Yes it is true. I find so much peace in the love I have for Jared. When Jared told me one night when I was really down that his Grandma X was crazy she didn't know what she was talking about when she said I was a horrible mom, I asked him why he did that. He told me I was the best mom because I was always there to support what he wanted and what was best. He said Grandma X was just there to buy his love and get him away from me. It warmed my heart that he had her figured out. He also was a normal teen and used it to his advantage. He told her he "needed" something and she would send him hundreds of dollars to show her "love". I don't much care because he had it figured out.
Once, Grandma and Grandpa X came to visit in Tennessee. .. can't remember exactly why but they were there. They came to a basketball game and I was sat with them. Not because I liked them, but because I wanted Jared to know I loved him enough to be kind. His fifth grade year the basketball team made the championship to the surprise of everyone. .. and it was Dad's visitation weekend.
Dad agreed to swap but Grandma X refused so they drove down and watched the night game. .. made him leave his celebration party early and drive all the way back ( 6 hours) with them. Was this in Jared's best interest? I don't think having a sleepy driver behind the wheel is best, but that is my opinion.
Over the years continued B.S. happened and I found peace in the love I had for Jared. I really had, have, much more love for Jared, than discontent for my ex in-laws. I appreciate the friends, true friends, I have that let me know of things going on. Like when funerals are planned without telling the mother of the deceased, when ex in-laws contact them about suing me for custody of Jared's remains, and when crazy posts take place on social media. Like the one referencing me falling in a hole and getting buried alive. .. or the one calling me a devil because I didn't do things the way they thought they should have been done, or the latest one posted. I don't let the posts bother me. .. in fact I am somewhat entertained by them.
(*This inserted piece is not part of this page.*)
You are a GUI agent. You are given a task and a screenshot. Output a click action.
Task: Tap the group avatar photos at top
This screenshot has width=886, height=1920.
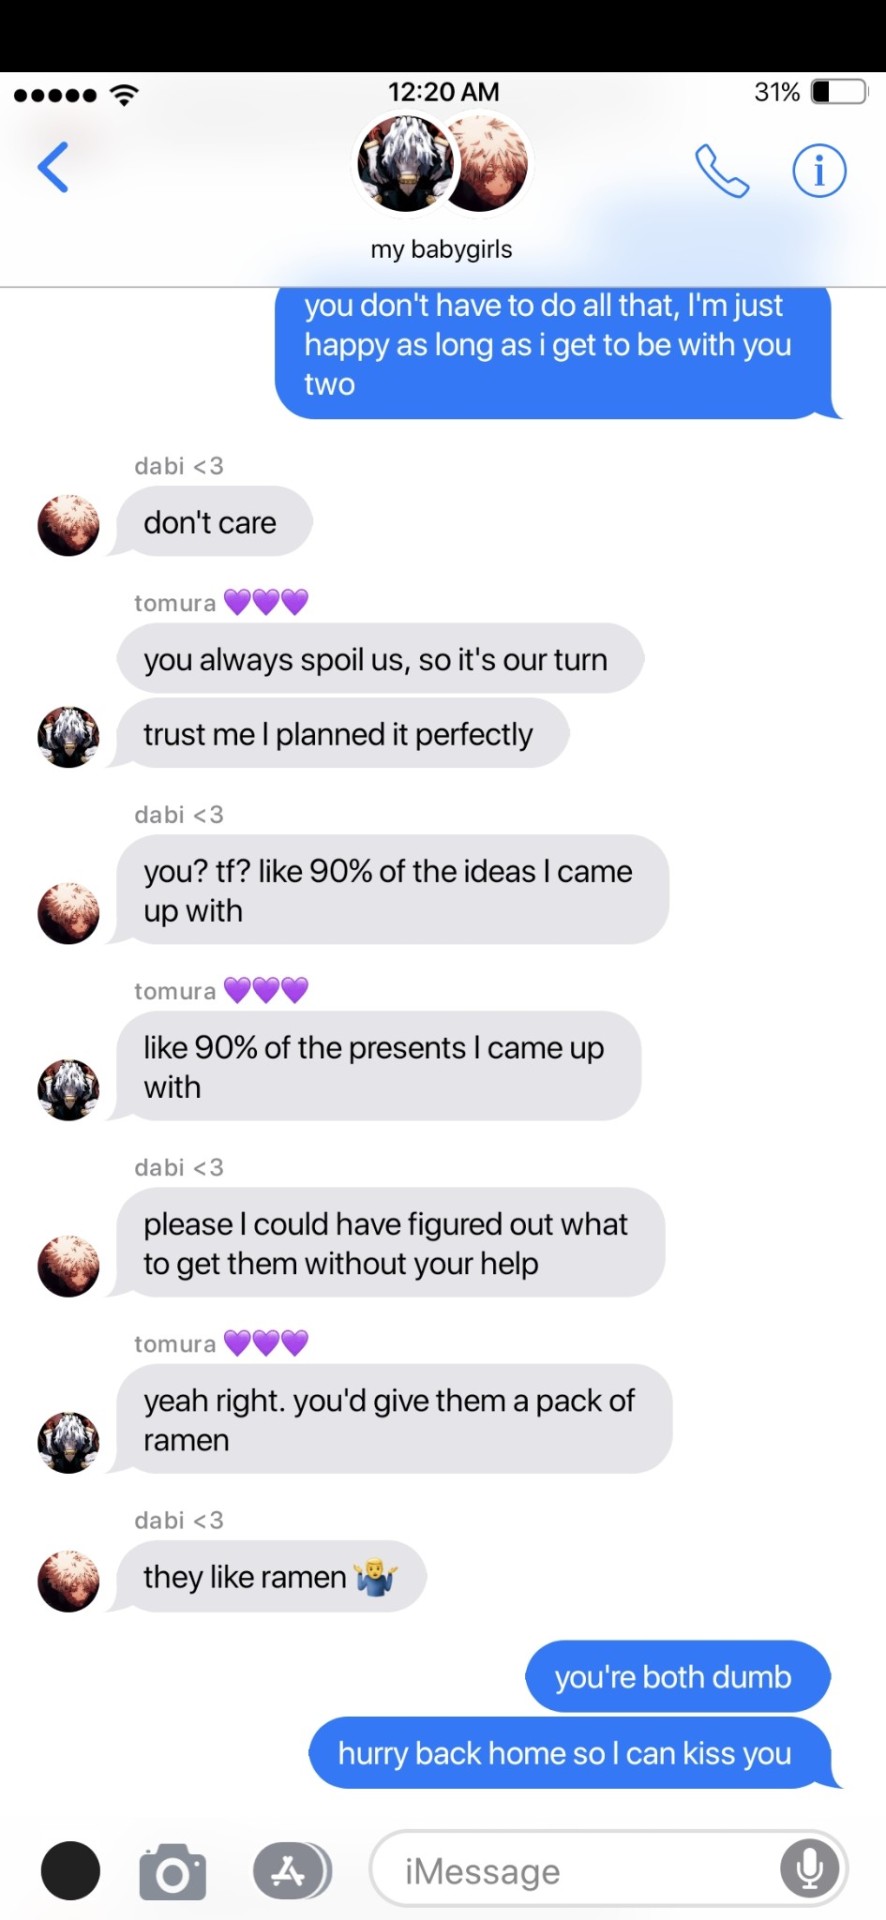[443, 164]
It is a true shame that keeping up appearances are more important than your family. Here is a fact that will be proven. I was not yet divorced before child two was conceived. In fact my divorce was not final because Dan didn't sign the papers until November and the second child was born in March. The judge granted our divorce in July!
Today has been an emotional one for an unknown reason but I have found so much peace today knowing the love Jared and I shared and continue to share is far stronger and larger in amount than anything else.
Let your children know how special they are to you everyday. Tell your parents how much you appreciate them. Love your friends and family and enjoy every moment of life.